A targeted phishing attack on Kent County Community Mental Health Authority, dba Network180 began on October 28, 2018.
Just like most advanced phishing attacks, the attacker made it seem that the emails were sent from a trustworthy source. From November 2 to November 13, three employees were tricked into responding to the emails and revealed to the attacker their account credentials. Hence, an unauthorized person got access to their encrypted email accounts.
One of the three compromised email accounts stored the protected health information (PHI) of Network180 patients. A broad range of PHI were found to have been included in the email messages in the exposed account.
The kinds of information that the attacker could have accessed differed from one patient to another, but might have involved names, dates of birth, addresses, Internal ID numbers, Medicaid/Medicare ID numbers, names of healthcare providers, Waiver Support Application (WSA) numbers, schools that were attended, ethnicity/race, names of relatives and the Social Security numbers of 20 persons.
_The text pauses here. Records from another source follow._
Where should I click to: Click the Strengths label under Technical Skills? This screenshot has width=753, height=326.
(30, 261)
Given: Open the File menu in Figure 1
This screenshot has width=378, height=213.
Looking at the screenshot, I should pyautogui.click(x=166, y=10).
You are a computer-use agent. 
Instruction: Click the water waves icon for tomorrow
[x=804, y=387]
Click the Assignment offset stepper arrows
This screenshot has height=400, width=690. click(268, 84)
It is believed that financial data were not exposed.
As per the results of the internal investigation of the breach, there was no proof that indicate the access, viewing or misuse of PHI by the attacker.
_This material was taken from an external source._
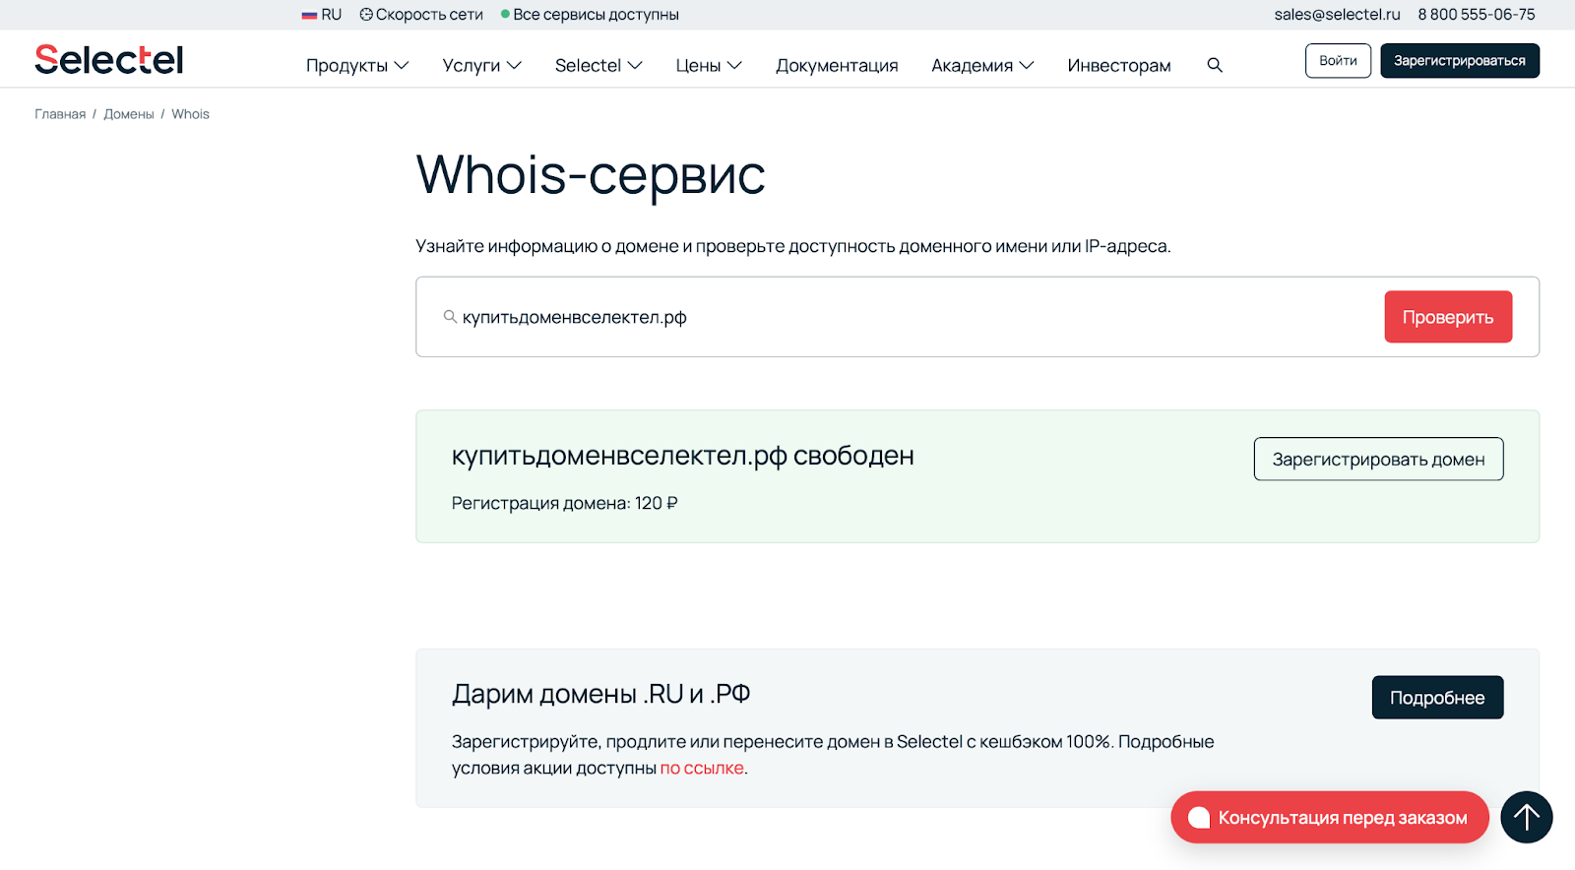Expand the Академия menu
The height and width of the screenshot is (870, 1575).
point(981,65)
Network180 claim to be using safety measures for protecting the PHI of patients. However, the attacker was able to bypass the security controls. The IT department, HIPAA Security Officer, HIPAA Privacy Officer and Network180’s HIPAA legal adviser conducted an internal investigation and determined that it was not possible to avoid the attack.
As a response to the breach, all passwords were reset to block unauthorized access. More safeguards were implemented to enhance email security.
Although the risk of PHI access/theft is minimal, as a safety precaution, Network180 offered all patients affected by the breach at least one year of free identity theft protection services via Experian.